■ TASK STATEMENT ■
Within the data that follows, set down exactly the lines from the one containing "Click the RP_sip1 device value" through the one containing "Image resolution: width=623", both ends included.

■ DATA EXCERPTS ■
"""
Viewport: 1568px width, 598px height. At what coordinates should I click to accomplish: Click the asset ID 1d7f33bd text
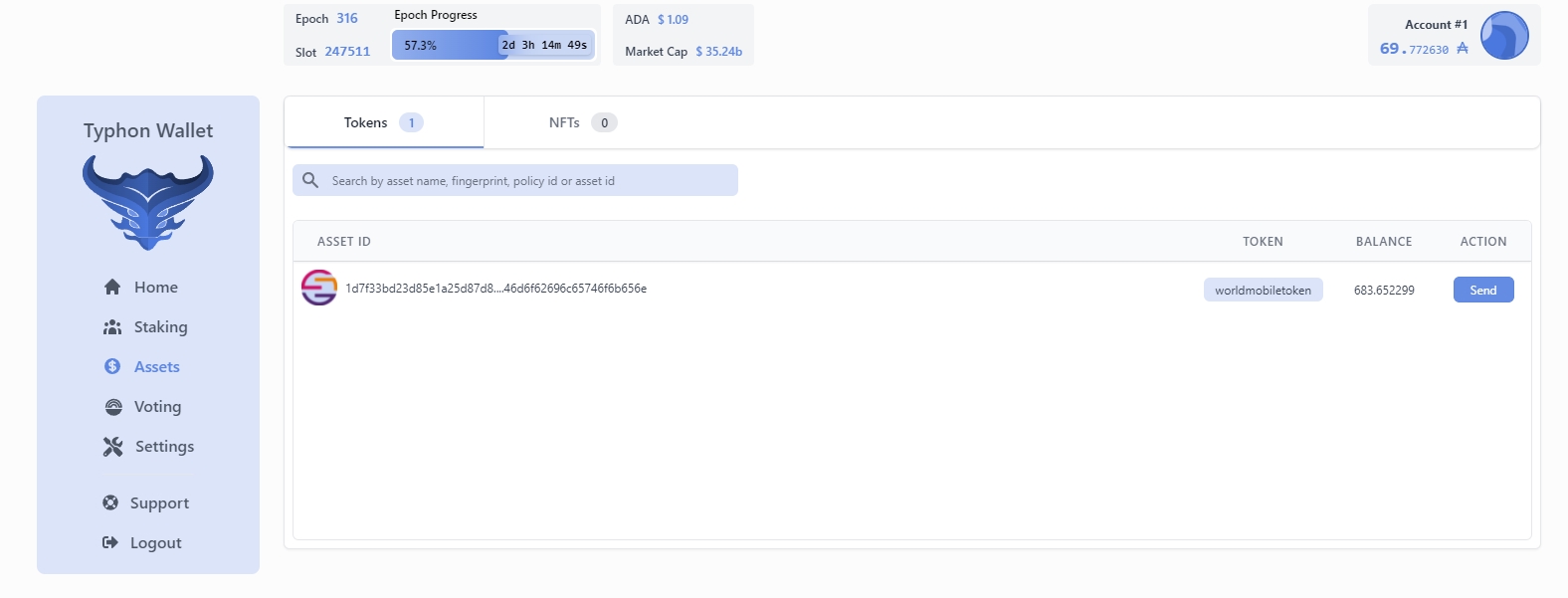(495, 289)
"""
"""
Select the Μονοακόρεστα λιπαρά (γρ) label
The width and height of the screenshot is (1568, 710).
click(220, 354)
"""
"""
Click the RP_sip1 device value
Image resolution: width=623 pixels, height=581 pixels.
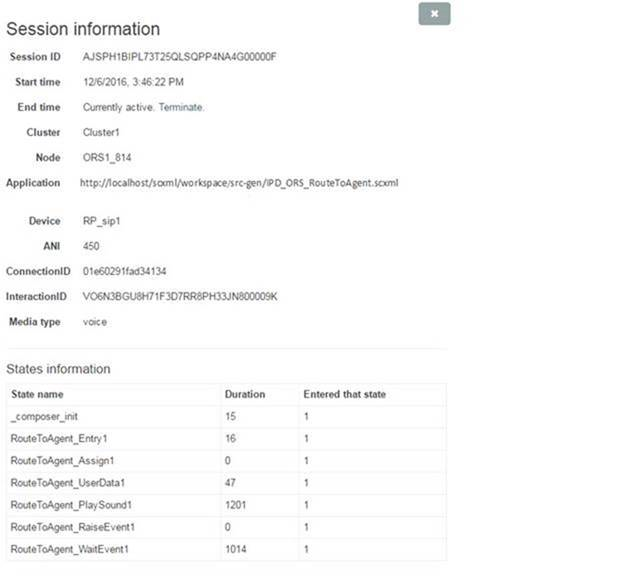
"""
■ TASK SOLUTION ■
Click the RP_sip1 device value
Image resolution: width=623 pixels, height=581 pixels.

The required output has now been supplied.